Я открыл глаза, продышал в расписанном морозом стекле проталинку и выглянул наружу. Так и есть — остановку свою я проехал, благополучно миновал трамвайное кольцо и теперь приближаюсь к месту своего назначения с обратной стороны. Снова засыпать было уже опасно, и я начал прислушиваться к разговору. В это время представительная дама в черно-буром воротнике подавала рацпредложение.

— Я бы на месте милиции, — говорила она, — этим пьяницам выжигала бы счет за пользование вытрезвителем на спине каленым железом! Сразу бы они у меня шелковыми сделались!

— И очень даже правильно! — поддержала ее соседка с авоськами. — И ресторанные счета тоже выжигать! А то в привычку взяли: праздник ли, будни ли — все по ресторанам шастают. Денег им некуда девать! А так бы: пришел в ресторан или на дискотеку ногами дрыгать — тут бы хвост ему и прищемили! Живо бы шастать бросили!

— А вот мы не пьем целым клубом! — вмешался бодрый мужчина в вязаной шапочке. — Представляете: целых тридцать восемь человек! Представляете: собираемся — и ни капли в рот! И на журнал все подписались, на «Трезвость и культуру»…

Скромная старушка, чуть пришамкивая и пришепетывая, рассказала о том, как зять ее, жуткий тунеядец и забулдыга, угорел в бане, и предрекла всем пьяницам точно такую же участь.

Слушать народ было интересно и поучительно. Видно было: чаша терпения давно лопнула, и цикута льется из нее через край. Жалко — подошла моя остановка. Я вышел на мороз и побрел через заснеженный парк к хомячиному обиталищу.
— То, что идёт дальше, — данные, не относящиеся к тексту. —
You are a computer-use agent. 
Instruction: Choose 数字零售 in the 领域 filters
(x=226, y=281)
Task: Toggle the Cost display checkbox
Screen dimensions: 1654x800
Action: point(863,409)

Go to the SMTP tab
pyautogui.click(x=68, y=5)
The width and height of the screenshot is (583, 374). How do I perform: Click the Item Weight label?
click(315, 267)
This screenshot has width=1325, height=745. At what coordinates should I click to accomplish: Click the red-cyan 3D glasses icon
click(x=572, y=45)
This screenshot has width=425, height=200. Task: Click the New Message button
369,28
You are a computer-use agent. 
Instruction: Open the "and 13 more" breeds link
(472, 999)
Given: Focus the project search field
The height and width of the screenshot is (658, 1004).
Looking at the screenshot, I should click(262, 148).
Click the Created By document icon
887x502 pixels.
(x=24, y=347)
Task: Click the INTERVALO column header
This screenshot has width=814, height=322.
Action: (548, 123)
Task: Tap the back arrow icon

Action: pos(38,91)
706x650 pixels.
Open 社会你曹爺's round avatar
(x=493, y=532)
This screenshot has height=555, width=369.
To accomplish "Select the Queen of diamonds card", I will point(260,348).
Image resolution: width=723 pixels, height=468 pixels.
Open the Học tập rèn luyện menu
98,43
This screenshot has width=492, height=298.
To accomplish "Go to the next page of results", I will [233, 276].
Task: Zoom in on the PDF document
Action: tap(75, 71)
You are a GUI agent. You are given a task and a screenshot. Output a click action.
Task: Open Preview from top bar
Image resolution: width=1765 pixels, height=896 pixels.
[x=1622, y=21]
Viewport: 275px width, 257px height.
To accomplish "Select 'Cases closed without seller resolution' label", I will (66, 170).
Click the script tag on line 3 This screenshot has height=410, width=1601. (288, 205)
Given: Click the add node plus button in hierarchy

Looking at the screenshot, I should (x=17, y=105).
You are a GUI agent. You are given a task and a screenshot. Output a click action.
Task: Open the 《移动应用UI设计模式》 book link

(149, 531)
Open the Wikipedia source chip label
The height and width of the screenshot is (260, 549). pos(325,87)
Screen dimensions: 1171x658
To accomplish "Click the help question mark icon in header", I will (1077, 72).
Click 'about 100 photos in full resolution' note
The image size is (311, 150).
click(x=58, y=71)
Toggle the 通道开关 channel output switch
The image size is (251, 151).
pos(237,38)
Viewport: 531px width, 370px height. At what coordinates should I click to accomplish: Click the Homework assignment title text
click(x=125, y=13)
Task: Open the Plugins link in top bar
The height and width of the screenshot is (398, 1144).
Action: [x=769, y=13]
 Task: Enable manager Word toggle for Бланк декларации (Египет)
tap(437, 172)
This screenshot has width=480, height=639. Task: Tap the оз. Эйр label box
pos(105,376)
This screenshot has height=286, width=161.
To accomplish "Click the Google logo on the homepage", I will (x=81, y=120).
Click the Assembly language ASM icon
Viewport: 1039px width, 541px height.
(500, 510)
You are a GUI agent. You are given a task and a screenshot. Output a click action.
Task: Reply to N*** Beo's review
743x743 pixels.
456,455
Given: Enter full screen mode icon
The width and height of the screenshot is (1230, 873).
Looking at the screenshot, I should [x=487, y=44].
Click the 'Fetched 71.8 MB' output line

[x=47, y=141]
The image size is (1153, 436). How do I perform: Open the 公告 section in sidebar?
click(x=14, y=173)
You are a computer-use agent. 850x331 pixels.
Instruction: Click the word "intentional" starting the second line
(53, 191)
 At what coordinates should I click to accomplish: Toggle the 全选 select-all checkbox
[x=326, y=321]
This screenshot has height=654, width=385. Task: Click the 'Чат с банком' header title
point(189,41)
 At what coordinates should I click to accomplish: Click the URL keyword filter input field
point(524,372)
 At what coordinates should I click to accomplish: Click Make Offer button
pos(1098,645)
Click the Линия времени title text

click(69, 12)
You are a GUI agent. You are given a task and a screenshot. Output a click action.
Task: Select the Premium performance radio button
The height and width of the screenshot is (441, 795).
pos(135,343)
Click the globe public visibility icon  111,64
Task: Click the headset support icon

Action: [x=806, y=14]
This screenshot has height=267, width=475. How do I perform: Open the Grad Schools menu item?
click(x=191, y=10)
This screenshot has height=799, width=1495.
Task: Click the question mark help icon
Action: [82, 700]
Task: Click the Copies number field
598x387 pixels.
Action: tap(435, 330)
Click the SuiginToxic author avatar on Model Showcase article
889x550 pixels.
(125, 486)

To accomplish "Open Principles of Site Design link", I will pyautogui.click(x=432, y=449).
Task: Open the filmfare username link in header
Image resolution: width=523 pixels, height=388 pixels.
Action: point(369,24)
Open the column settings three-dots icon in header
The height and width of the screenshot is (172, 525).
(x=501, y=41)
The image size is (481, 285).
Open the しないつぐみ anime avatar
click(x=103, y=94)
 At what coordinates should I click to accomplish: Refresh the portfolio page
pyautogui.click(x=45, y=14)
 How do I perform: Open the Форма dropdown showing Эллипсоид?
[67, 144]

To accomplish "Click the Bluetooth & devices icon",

Открыл дверь своим ключом, прочитал на столе записку: «Макс, если узнал что-нибудь про Славку, напиши!» Вздохнул, взвесил мысленно, чего мне хочется больше — есть или спать, — и завалился на диван. Сегодня у меня встреча с Никой. Не проспать бы…

Разбудила меня, конечно же, Ася. Она растрясла меня за плечо. Когда я увидел ее, взволнованную, еще не снявшую пальто и холодную — только что с мороза, — то понял, что пока я прохлаждался в путах и узах, она уже окончательно извелась за Славку, за меня, за все на свете. О женщины! Что только не выносите вы на своих хрупких плечах!